=== What you have to do ===
Each line below should be restated word for word.

[[ Records for processing open ]]

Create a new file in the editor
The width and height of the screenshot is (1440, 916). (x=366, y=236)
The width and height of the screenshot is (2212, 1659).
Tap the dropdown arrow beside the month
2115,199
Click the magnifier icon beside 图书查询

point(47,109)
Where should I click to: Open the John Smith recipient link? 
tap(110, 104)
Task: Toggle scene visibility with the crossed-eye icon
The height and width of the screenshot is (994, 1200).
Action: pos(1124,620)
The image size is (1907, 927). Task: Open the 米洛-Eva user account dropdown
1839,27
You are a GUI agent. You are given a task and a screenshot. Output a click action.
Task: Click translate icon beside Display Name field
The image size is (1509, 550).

[[ Records for processing closed ]]

=== The completed task ===
Create a new file in the editor
The width and height of the screenshot is (1440, 916). (x=366, y=236)
The width and height of the screenshot is (2212, 1659).
Tap the dropdown arrow beside the month
2115,199
Click the magnifier icon beside 图书查询

point(47,109)
Where should I click to: Open the John Smith recipient link? 
tap(110, 104)
Task: Toggle scene visibility with the crossed-eye icon
The height and width of the screenshot is (994, 1200).
Action: pos(1124,620)
The image size is (1907, 927). Task: Open the 米洛-Eva user account dropdown
1839,27
You are a GUI agent. You are given a task and a screenshot. Output a click action.
Task: Click translate icon beside Display Name field
The image size is (1509, 550).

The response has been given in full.